12Mais l’écriture dont parle Pucci offre une défense précieuse contre un certain usage des recherches de Milman Parry et Albert Lord, et des préjugés tenaces qui se sont alimentés à leurs travaux. L’idée fondamentale que l’Iliade et l’Odyssée sont les produits d’une longue tradition de poésie orale, et que le medium traditionnel de leur création se caractérise moins par la forme orale de la prestation poétique, qui n’en est qu’un aspect, que par la règle en vertu de laquelle les aèdes composent leur chant au fil de la récitation, en interaction avec, et par conséquent sous le contrôle de leur public, conduit trop de ses partisans, même aujourd’hui, à rejeter a priori des interprétations qui rendent compte des particularités de l’expression ou de la construction du récit par des recherches de sens dont la subtilité ou la virtuosité devaient selon eux être aussi inaccessibles aux poètes qu’à leurs auditeurs. Les parrystes qui adoptent cette attitude purgative se trouvent partager le même préjugé primitiviste à l’égard de la poésie orale que les partisans d’une rédaction des poèmes homériques, ou à tout le moins d’un mode de composition où l’écriture tenait une place déterminante.
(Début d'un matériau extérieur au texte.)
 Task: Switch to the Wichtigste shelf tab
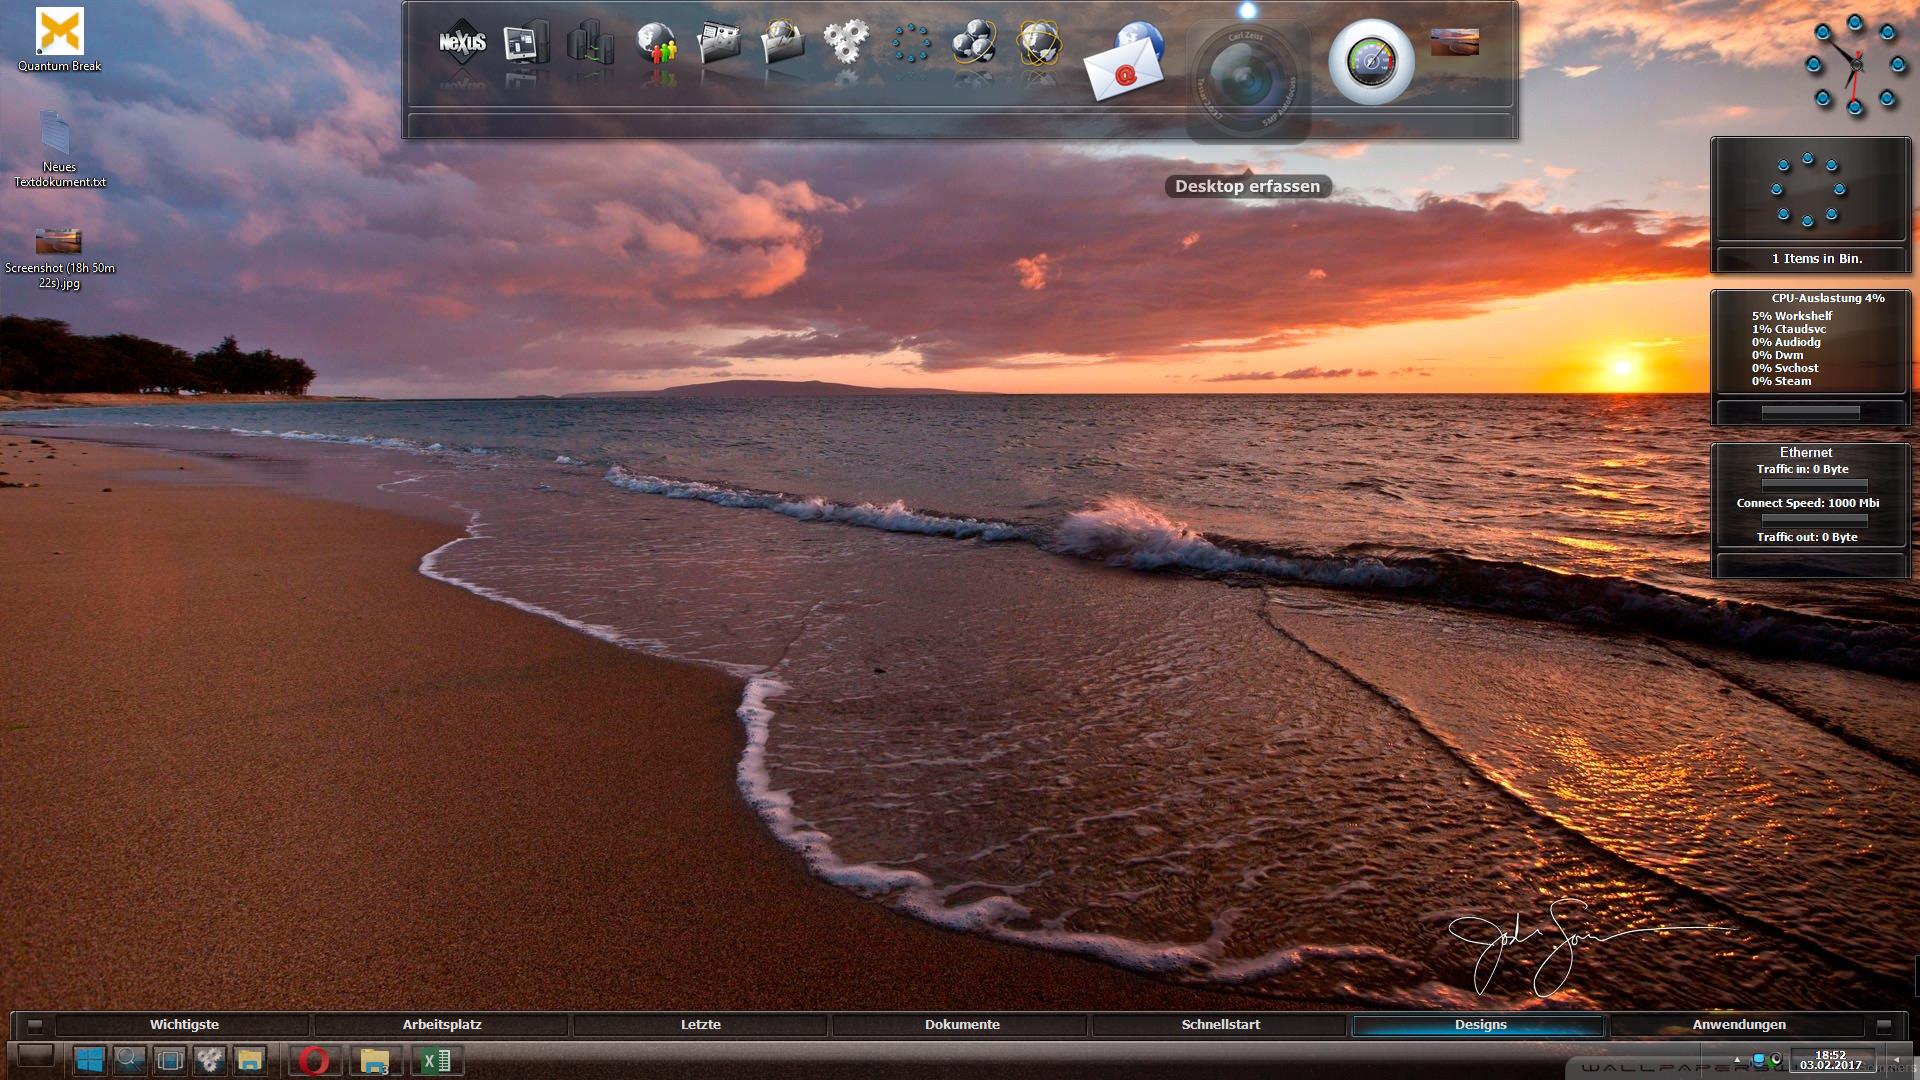point(184,1025)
Ils défendent généralement l’unité des œuvres contre les prouesses chirurgicale de la Haute Critique, mais ils le font trop souvent en vertu d’une sorte de principe de tolérance et sans bénéfice réel pour la compréhension du sens de la construction ou de l’expression, qu’on pourrait croire réduites à l’insignifiance par leur inscription dans les séries parallèles du « formulaire » et du « typique ».2 Pucci montre au contraire que tout fait sens dans cette poésie, avec une subtilité et une complexité qui n’ont rien à envier aux œuvres de la littérature écrite, même si les codes dans lesquels elles s’expriment et les valeurs selon lesquelles elles se mesurent sont profondément différents de ceux auxquels nous sommes accoutumés.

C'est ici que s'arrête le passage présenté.